Glenn Seaborg (1912-1999) was an American nuclear chemist and winner of the 1951 Nobel Prize in Chemistry.
During World War II, much of Seaborg’s research was directed toward understanding the chemistry of plutonium. In February 1941, Seaborg and his colleagues produced plutonium-239 through the bombardment of uranium. This experimental achievement proved to be a major contribution in physicists’ understanding of atomic fission.
On March 28, 1941, Seaborg, physicist Emilio Segre and Berkeley chemist Joseph W. Kennedy were able to demonstrate that plutonium underwent fission with slow neutrons, an important distinction that was crucial to the decisions made in directing Manhattan Project research. Seaborg also helped to develop the extraction process used to isolate the plutonium fuel for the “Fat Man” bomb.
In 1942 Seaborg joined the chemistry division at the University of Chicago’s Metallurgical Laboratory. Seaborg was responsible for determining how to extract and isolate plutonium from uranium. His work was developed into industrial processes for producing plutonium at Hanford, WA.

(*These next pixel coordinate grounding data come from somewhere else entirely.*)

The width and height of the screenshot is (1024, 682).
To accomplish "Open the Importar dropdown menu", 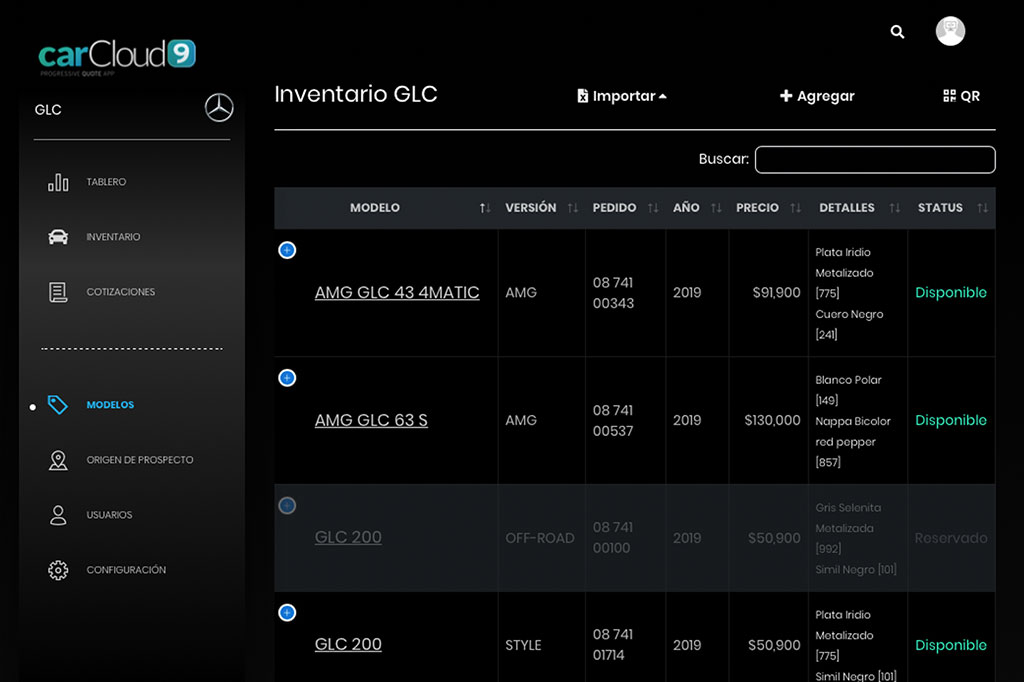I will 622,96.
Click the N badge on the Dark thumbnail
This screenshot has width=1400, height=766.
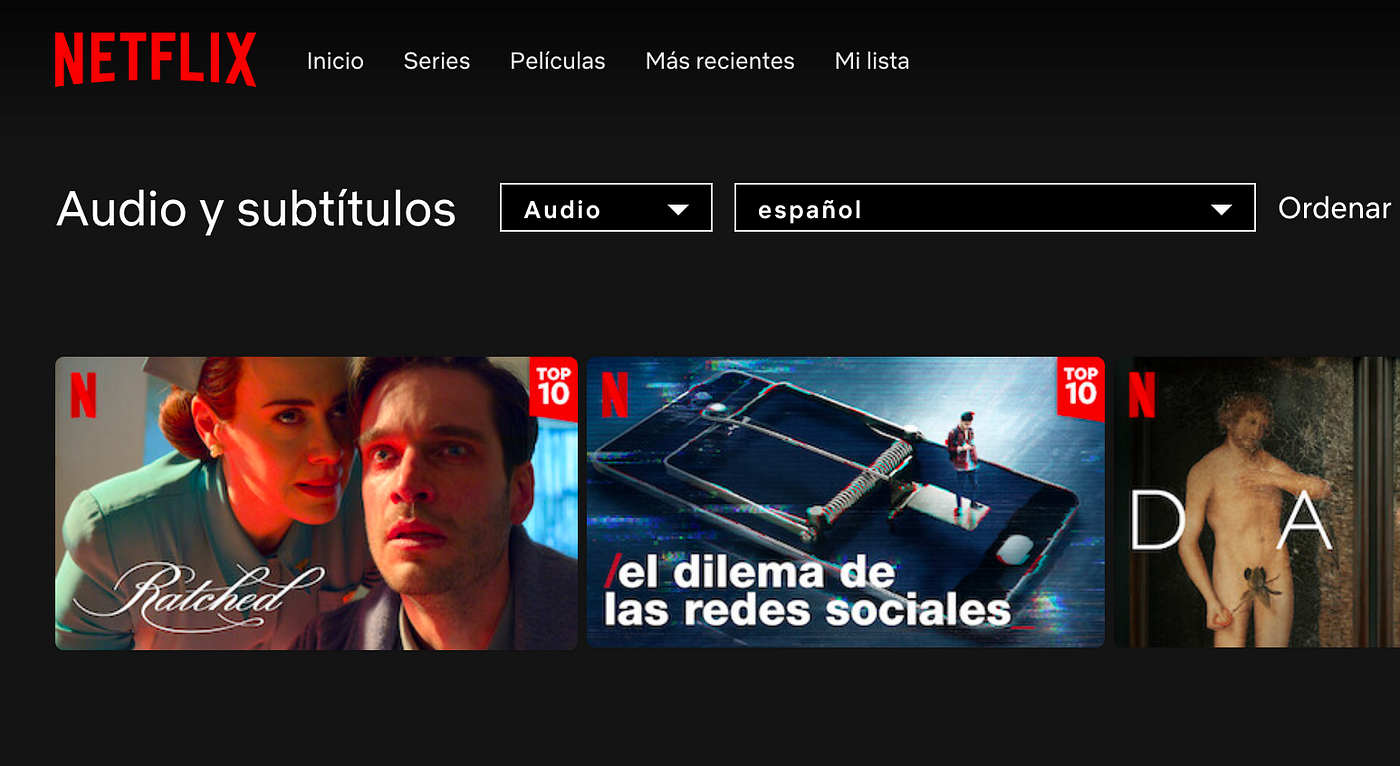(1141, 394)
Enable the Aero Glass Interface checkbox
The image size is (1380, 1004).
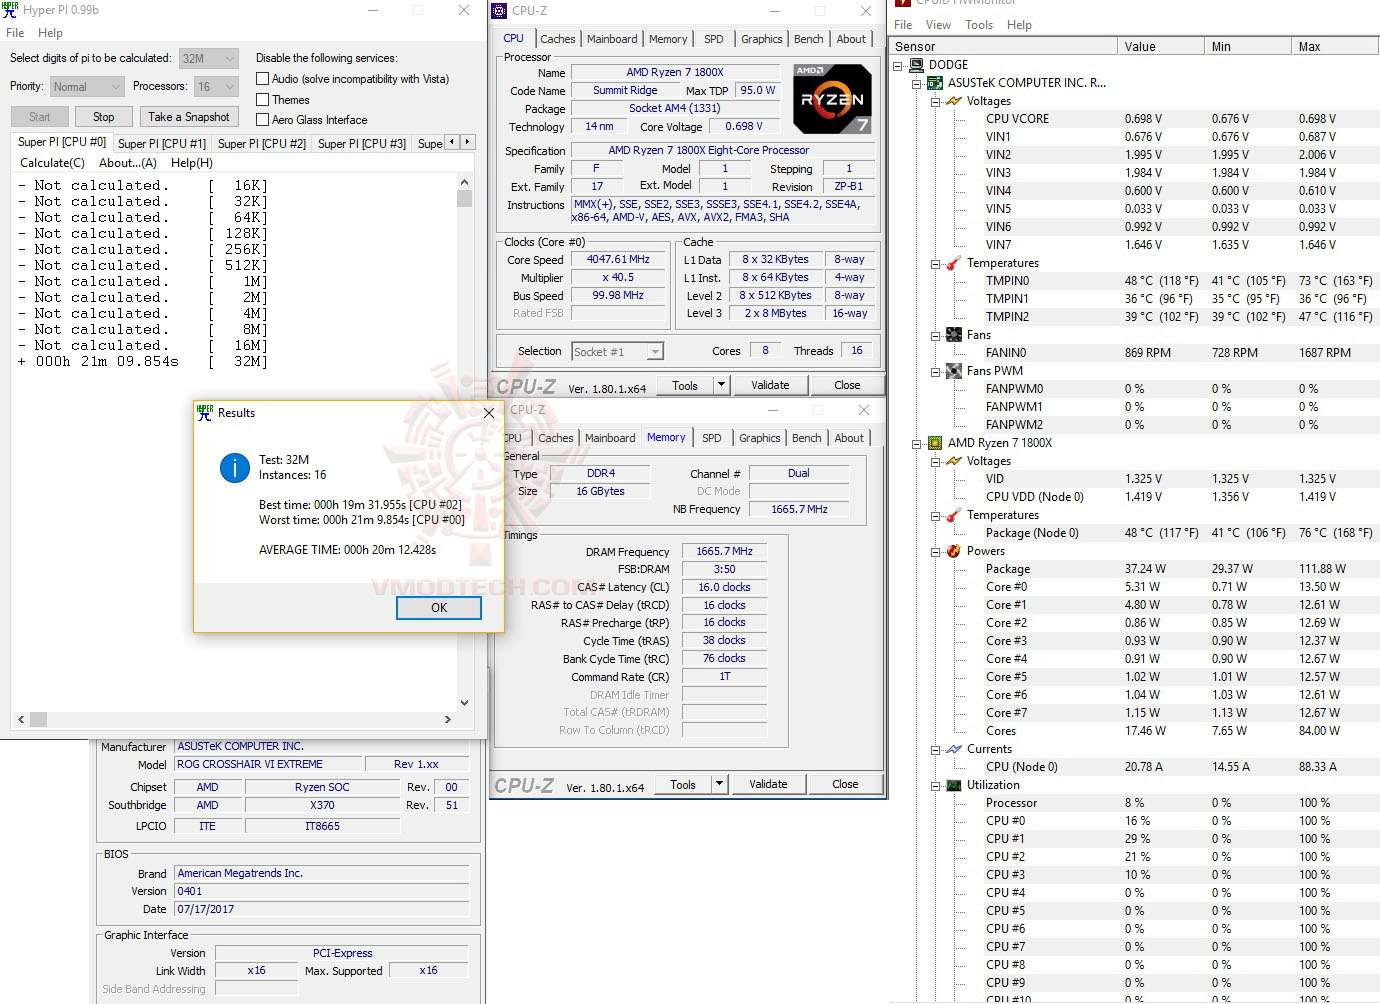pos(261,119)
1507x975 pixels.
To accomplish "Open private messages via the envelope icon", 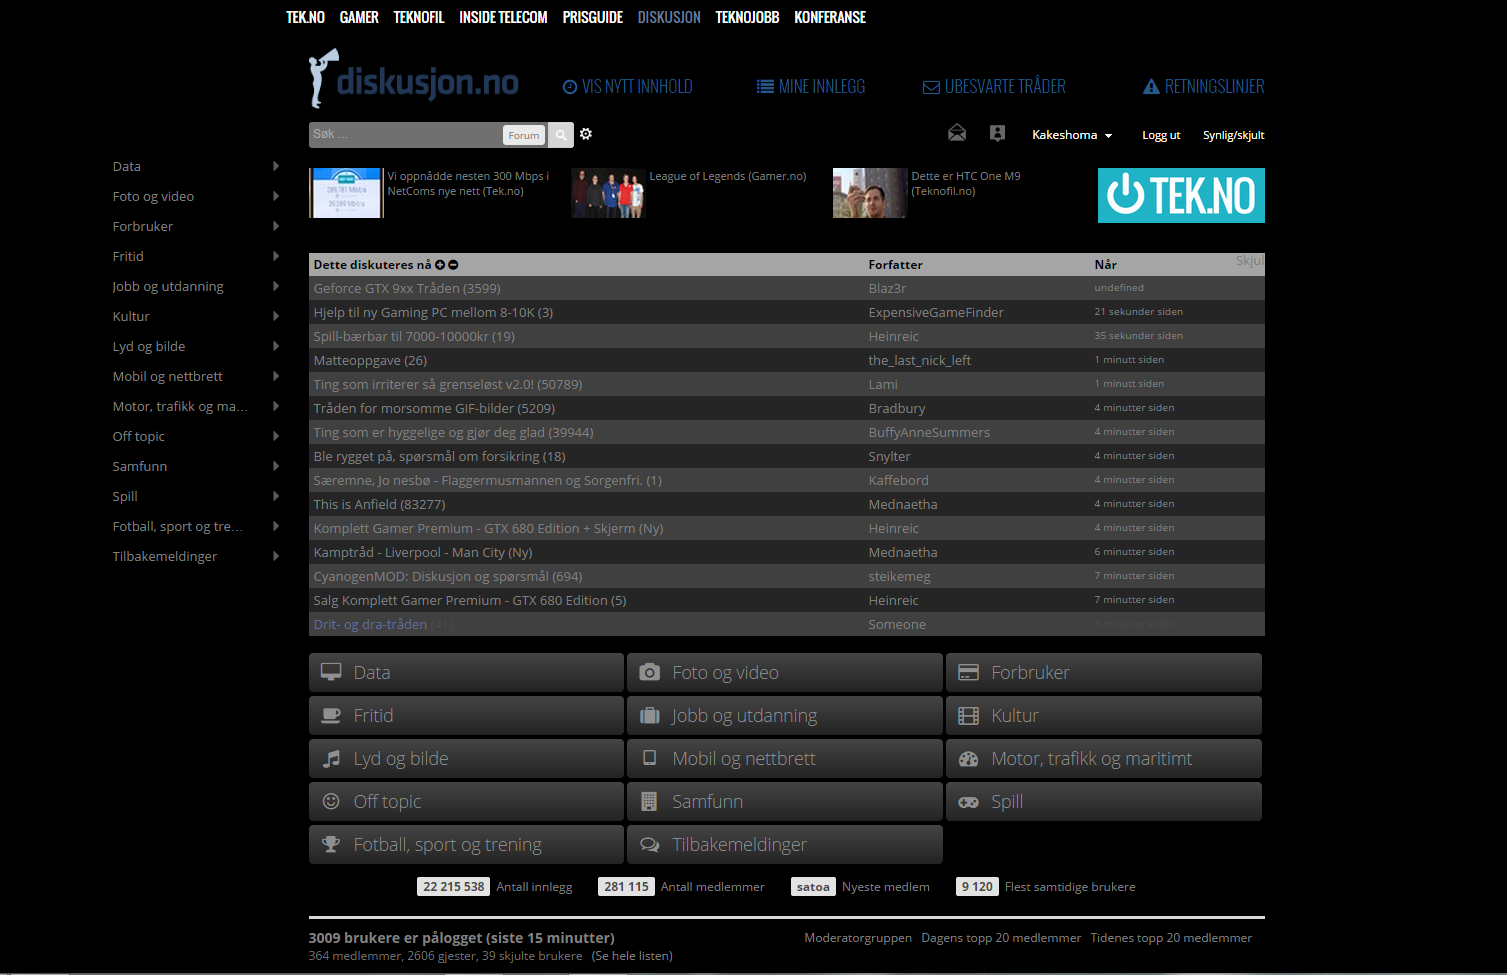I will click(x=957, y=132).
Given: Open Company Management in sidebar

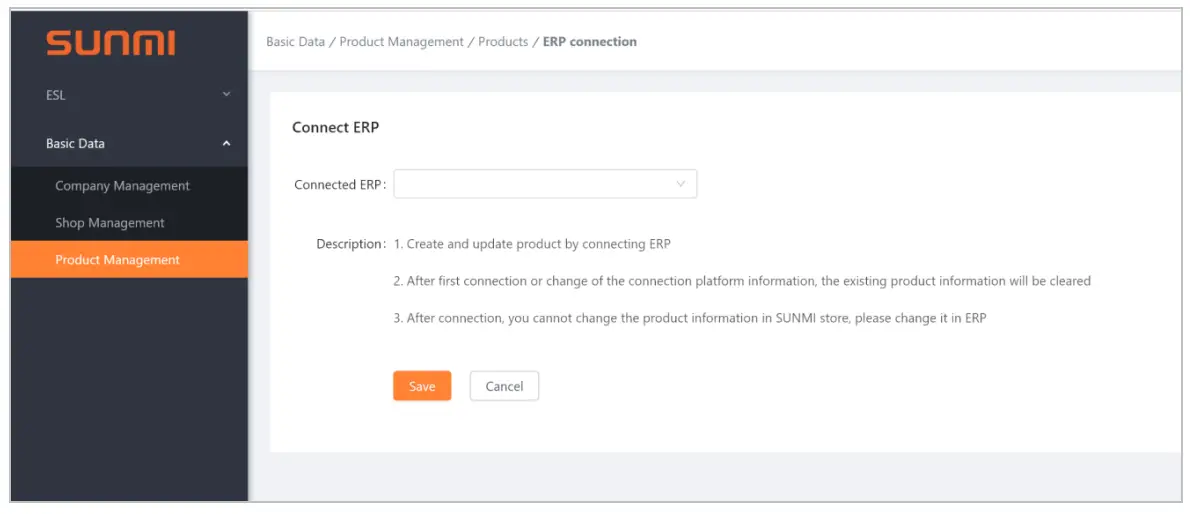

Seaborg was the principal or co-discoverer of 10 elements. He received patents for the element americium and curium.
After the war Seaborg returned to Berkeley as an academic while also directing the Lawrence Radiation Laboratory, part of the US Atomic Energy Commission. He was awarded the Nobel Prize in Chemistry for “discoveries in the chemistry of the transuranium elements.” He served as a member of the General Advisory Committee of the Atomic Energy Commission until 1960. From 1958 to 1961 he was chancellor of Berkeley, and his term paved the way for the Free Speech Movement of the mid-1960s.
During the Eisenhower administration he was a member of the President’s Science Advisory Committee, and became chairman of the Atomic Energy Commission from 1961 to 1971. During his tenure he was on the negotiating team for the Limited Test Ban Treaty between the US, UK, and USSR. Seaborg also influenced President Johnson’s administration to pursue the Nuclear Non-Proliferation Treaty, and was called on as a nuclear advisor for President Nixon.